TNT's 'Mob City' Is No 'Boardwalk Empire'
Painfully striving to be a new form of L.A. Confidential with film noir sprinkles, TNT’s “EAGERLY ANTICIPATED THREE-WEEK TELEVISION EVENT” is looking like another so-so outing from the “We Know Drama” network.
That’s damned disappointing, because Mob City (premiering Wednesday at 9 p.m. ET) is ramrodded by Frank Darabont, show runner for the first season of AMC’s The Walking Dead before that network ran him off.
Darabont also directed such feature films as The Shawshank Redemption and The Green Mile, further raising expectations for Mob City. But based on its first two hours (the last four will air on Dec. 11 and 18), this is shaping up as a languorously paced, at times ridiculously pretentious tale drawn from an acclaimed 2009 book with the elongated title of L.A. Noir: The Struggle for the Soul of America’s Most Seductive City.
Darabont has recruited former Walking Dead co-star Jon Bernthal to play his leading man, brooding L.A. detective Joe Teague, circa 1947. We first get an extensive earful of his narrative voice during a table-setting look at young gun mobsters Bugsy Siegel, Meyer Lansky and Sid Rothman on the nighttime streets of 1925 New York City. (Which very much look like what they actually are -- the Warner Bros. back lot.)
Siegel, Lansky and Rothman eventually spray a ridiculous amount of automatic weapons fire on their enemies. Reload? Not when you’re brandishing machine guns with apparent 1,000-bullet capacities during the Prohibition Era.
Anyway, Teague eventually lets it be known that good and evil are not always black and white. “I live in a world of gray hats,” he says near the end of his voice-over.
Mob City is violent in fits and spurts. But it’s mostly very talky. Particularly when a small-timer named Hecky Nash (guest star Simon Pegg) propositions Teague at Bunny’s Jungle Club, whose bartender is a knockout gorgeous black woman who speaks in almost laughably sultry tones. Hubba hubba.
Hecky has some incriminating negatives, and a blackmail scheme in mind. And if Teague will provide a little backup, there’s a sweet little $1 grand in it for him. They eventually get around to making a deal and meeting a pair of thugs in a forebodingly remote location. No hurry, though. Hecky is prone to soliloquies, such as this one: “This city. So damned beautiful. It’s like a sky full of stars. But only from a distance. Up close? It’s all gutter.”
Let’s just say that bad things eventually get around to happening. But we won’t say how.

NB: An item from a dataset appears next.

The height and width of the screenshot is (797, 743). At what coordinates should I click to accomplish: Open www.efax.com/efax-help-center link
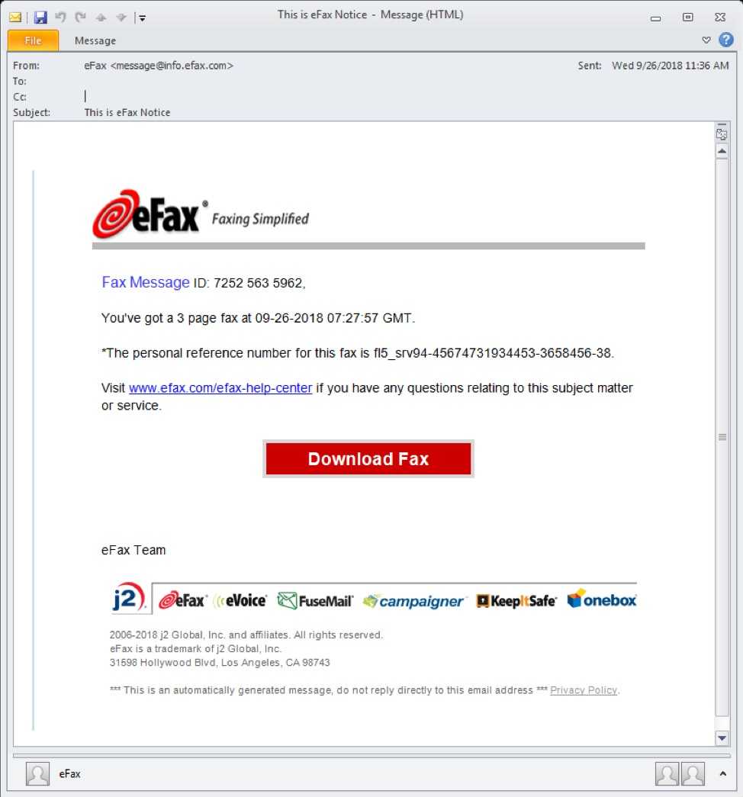tap(220, 388)
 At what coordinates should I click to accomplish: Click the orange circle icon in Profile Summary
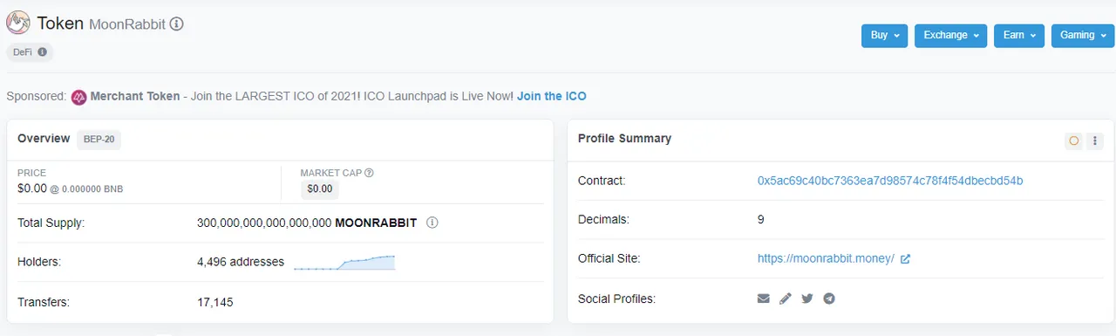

Hour 2. likewise pokily paced, introduces tough-talking, beauteous Jasmine Fontaine (Alexa Davalos). She pumps some life into these proceedings while being grilled by a caucus of cops headed by police chief William Parker (Neal McDonough), also known derogatorily as “Bill the Boy Scout.” He’s fixated on taking down L.A. crime boss Mickey Cohen (Jeremy Luke), a squat, unrefined counterpoint to the suaver, handsomer Ben “Bugsy” Siegel (Ed Burns).
Parker turns out to be point man for one of Mob City’s more labored exchanges.
“Last night we expected a soft pitch and somehow it turned into a fastball that got by us,” he deduces. “We suffered a huge loss.”
“Just an inning, not the ballgame,” retorts mob task force head Hal Morrison (Jeffrey DeMunn).
“It’s never the game,” says Parker. “If I thought that, I’d hang up my badge.”
Please do.
Mob City’s’s best menacing presence is reliable Robert Knepper (Prison Break) as the grown-up and very unsavory Sid Rothman. He talks in a snarl, even when masquerading as a priest hearing confession. You don’t want to be on the receiving end of his penance. But it’d be nice to be on the receiving end of more scenes from him.
Bernthal’s detective Teague never really catches fire in these first two hours, although his motives for doing what he does slog their way towards moderate interest.
All in all, though, Darabount is oddly intent on over-loading Mob City with off-camera narration, on-camera verbosity, bluesy horns, torch singing and puddle-soaked nighttime L.A. streets -- even though it never rains. I guess this is supposed to make the after-dark scenes pop, but it’s a tired device that should be retired along with two other TV and movie staples -- unwrapped gifts and barely filled cups of coffee.
Disciples of Darabont may still kneel at this altar. But in reality, Mob City, at best, is barely above average drama from a guy who presumably is still capable of far better. Boardwalk Empire it’s not. Not by a long shot -- or even a rat-a-tat-tat.